Comme tout le monde le sait, je n’ai jamais été coquette et ma mère prétend même que si je suis devenue avocate c’est pour pouvoir cacher mes habits sous ma « biaude » (terme morvandiau pour désigner la blouse des maquignons).
J’ai donc fait le tri dans ma garde-robe et j’ai jeté t-shirts tachés, chemisiers trop petits, jupes parfois vieilles de plus de 20 ans... Plus exactement, je les ai mis de côté pour les donner à Emmaus.
La pauvreté de ma garde-robe fait peur, j’ai donc essayé de trouver un magasin pour acheter jupes, t-shirts et autres. Depuis quelques années les habits que j’achetais l’étaient auprès d’Azimut (ONG travaillant avec le Tibet avec des matériaux bios et en respectant les valeurs du commerce équitable).
Azimut ayant, hélas, été lâché par son banquier, je me trouvais fort dépourvue pour porter des habits correspondant à mes valeurs politiques.
Heureusement Céline est fondatrice de Rurban coop et donc très au courant du tissu écologique artisanal seine-et-marnais. Elle m’a proposé d’aller rencontrer une couturière au nord du département. Stéphanie venait de créer son atelier de couture, j’y suis donc allée avec de magnifiques lainages que mon père avait achetés quelques mois avant sa mort. Stéphanie m’a donc inventé des jupes pour mettre en valeur à la fois mes formes qui n’en avaient pas besoin et aussi, mais surtout, la qualité de ces lainages.
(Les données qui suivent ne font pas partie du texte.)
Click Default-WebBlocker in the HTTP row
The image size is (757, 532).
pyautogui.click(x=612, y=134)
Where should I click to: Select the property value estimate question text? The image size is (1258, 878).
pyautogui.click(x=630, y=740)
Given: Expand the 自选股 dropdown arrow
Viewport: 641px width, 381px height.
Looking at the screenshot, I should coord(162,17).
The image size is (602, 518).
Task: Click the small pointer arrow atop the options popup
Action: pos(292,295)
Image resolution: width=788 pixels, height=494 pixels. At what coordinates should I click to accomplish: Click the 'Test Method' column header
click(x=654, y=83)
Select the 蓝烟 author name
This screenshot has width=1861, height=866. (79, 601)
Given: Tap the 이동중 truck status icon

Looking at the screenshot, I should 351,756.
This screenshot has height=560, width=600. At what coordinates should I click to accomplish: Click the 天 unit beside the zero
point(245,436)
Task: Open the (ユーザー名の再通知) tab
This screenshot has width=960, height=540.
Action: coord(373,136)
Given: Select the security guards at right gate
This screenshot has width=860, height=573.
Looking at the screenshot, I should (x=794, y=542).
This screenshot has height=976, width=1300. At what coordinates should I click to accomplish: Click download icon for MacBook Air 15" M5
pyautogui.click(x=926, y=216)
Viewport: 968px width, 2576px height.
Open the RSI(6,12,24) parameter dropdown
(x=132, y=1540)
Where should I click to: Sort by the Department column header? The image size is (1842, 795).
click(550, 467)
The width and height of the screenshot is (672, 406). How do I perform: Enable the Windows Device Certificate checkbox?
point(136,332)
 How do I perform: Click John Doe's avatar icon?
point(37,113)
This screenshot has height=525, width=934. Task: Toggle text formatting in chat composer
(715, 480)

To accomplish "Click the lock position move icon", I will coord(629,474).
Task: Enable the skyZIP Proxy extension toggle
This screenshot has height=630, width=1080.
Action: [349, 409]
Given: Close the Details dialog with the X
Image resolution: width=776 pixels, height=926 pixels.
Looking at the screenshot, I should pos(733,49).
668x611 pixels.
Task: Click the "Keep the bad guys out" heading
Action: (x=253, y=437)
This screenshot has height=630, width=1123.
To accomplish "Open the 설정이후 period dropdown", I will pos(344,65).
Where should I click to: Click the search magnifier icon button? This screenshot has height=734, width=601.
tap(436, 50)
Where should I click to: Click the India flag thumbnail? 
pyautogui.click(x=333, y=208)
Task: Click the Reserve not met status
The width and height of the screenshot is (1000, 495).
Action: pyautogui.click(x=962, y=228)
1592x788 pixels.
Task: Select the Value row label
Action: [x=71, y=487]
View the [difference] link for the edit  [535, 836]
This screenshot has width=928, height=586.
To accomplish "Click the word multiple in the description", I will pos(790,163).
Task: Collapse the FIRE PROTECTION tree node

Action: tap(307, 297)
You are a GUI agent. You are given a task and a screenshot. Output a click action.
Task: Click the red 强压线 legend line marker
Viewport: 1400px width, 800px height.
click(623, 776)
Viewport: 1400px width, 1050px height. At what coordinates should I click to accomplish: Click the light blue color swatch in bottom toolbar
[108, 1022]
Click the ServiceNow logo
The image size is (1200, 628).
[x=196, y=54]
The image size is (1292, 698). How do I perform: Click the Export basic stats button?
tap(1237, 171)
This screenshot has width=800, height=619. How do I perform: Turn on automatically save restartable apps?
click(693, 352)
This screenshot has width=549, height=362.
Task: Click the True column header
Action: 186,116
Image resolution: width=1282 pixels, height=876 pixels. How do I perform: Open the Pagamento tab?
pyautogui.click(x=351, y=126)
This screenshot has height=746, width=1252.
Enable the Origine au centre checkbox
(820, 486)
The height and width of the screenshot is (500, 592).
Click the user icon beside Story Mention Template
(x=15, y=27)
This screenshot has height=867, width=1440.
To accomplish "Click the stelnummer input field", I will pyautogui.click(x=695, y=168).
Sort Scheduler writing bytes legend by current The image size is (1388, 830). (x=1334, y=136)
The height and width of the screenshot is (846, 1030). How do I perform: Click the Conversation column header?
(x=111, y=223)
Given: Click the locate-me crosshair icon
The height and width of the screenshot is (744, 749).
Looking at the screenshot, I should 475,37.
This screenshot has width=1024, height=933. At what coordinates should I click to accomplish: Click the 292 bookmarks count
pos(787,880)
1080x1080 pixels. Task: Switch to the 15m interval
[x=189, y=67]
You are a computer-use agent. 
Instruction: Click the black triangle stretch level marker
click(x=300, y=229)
Discutant de la difficulté à trouver des vêtements bios, elle m’a révélé qu’une jeune entreprise seine-et-marnaise installée à Logne venait de se créer, avec, pour but, de commercialiser en France des tissus bios en coton. Sa dirigeante suit du lieu de culture jusqu’en France, les fait tisser en France parfois sur des vieux métiers mis au rancard, et teindre avec des couleurs végétales. Mais, surtout, elle crée elle-même ses motifs et c’est ainsi que sur Internet je découvris la collection d’Amandine.
Évidemment, ma passion des champignons et d’Alice au pays des merveilles (le seul livre que j’ai lu en anglais après l’avoir connu par cœur en français) me fit acheter ce magnifique tissu.
Après trois essayages, nous arrivâmes à trouver avec Stéphanie un modèle de jupe où les couleurs, et surtout la ceinture, étaient adaptées à la solennité du Sénat, malgré le caractère fantaisiste du tissu.
N’ayant pas le temps d’imaginer un haut, je me suis rabattue sur un T-shirt en coton bio d’une marque de vêtements de sport très connue. Et c’est ainsi que je pus aller au Sénat toute de coton bio vêtue.
Cet épisode, valorisant pour la filière bio seine-et-marnaise, illustre les codes pesants qui régissent la vie au Sénat : collaborateurs et sénateurs, collaboratrices et sénatrices (plus encore les collaborateurs que les sénateurs) doivent s’habiller conformément aux codes.
Les appariteurs et autres personnels du Sénat, sans jamais se départir de leur politesse exquise, nous font bien comprendre la nécessité de respecter les codes vestimentaires du Sénat. Il est certainement plus facile pour les femmes de le faire que pour les hommes qui doivent à tout prix porter une cravate.
Et c’est pourquoi vous verrez, lorsque je publierais, comme j’ai toujours dit que je le ferai, annuellement, l’utilisation de mon indemnité représentative de frais de mandat, une grosse part sera attribuée à l’achat de vêtements.
Non parce que ma coquetterie freinée depuis 50 ans reprenne le dessus, mais tout simplement parce que, élue de la République je me dois de respecter le décorum de celle-ci et l’honneur que m’ont fait les électrices et électeurs.